He next worked on the romantic comedies Happy and Azhagai Irukkirai Bayamai Irukkirathu and the gangster film Pattiyal, which all released in early 2006. His Happy songs and score received positive reviews, with critics labelling the "youthful music" as "excellent",[58] and the film's "main strength",[59] while his score for Pattiyal was highly praised by critics; a Sify reviewer wrote, "Yuvan Shankar Raja's music and background score is the life of the film".[60] Further more, both films went on to become very successful ventures, both commercially and critically. His subsequent releases that year include Silambarasan's debut directorial, Vallavan and the action entertainer Thimiru.

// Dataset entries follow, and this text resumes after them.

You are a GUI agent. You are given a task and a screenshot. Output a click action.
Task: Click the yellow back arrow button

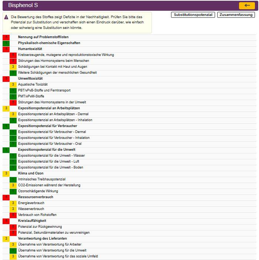247,6
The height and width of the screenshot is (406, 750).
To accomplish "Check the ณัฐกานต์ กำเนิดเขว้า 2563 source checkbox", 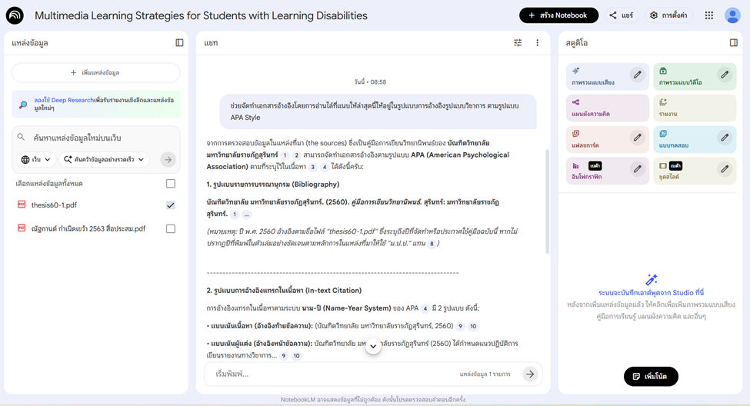I will click(171, 228).
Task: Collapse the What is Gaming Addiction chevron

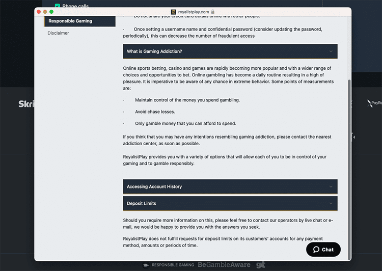Action: (331, 51)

Yuvan Shankar Raja was cited as the "real hero" of the former,[61] which featured some of the year's most listened tracks like "Loosu Penne" and "Yammadi Aathadi",[62] while the latter film ranked amongst the year's highest-grossing films. In November 2006, the Paruthiveeran soundtrack album got released, which saw the composer foraying into pure rural folk music,[63] using traditional music instruments.[64] Though initially releasing to mixed reviews, with critics doubting whether the songs could attract modern youth audience,[65][66] his first attempt at rural music turned out to be a major success, following the film's outstanding run at the box office.[67][68] The film, Ameer's third feature film as well as Karthi's debut venture, received universal critical acclaim after its release in February 2007 and became a blockbuster, while particularly the song "Oororam Puliyamaram" was a chartbuster number in Tamil Nadu.[69][70]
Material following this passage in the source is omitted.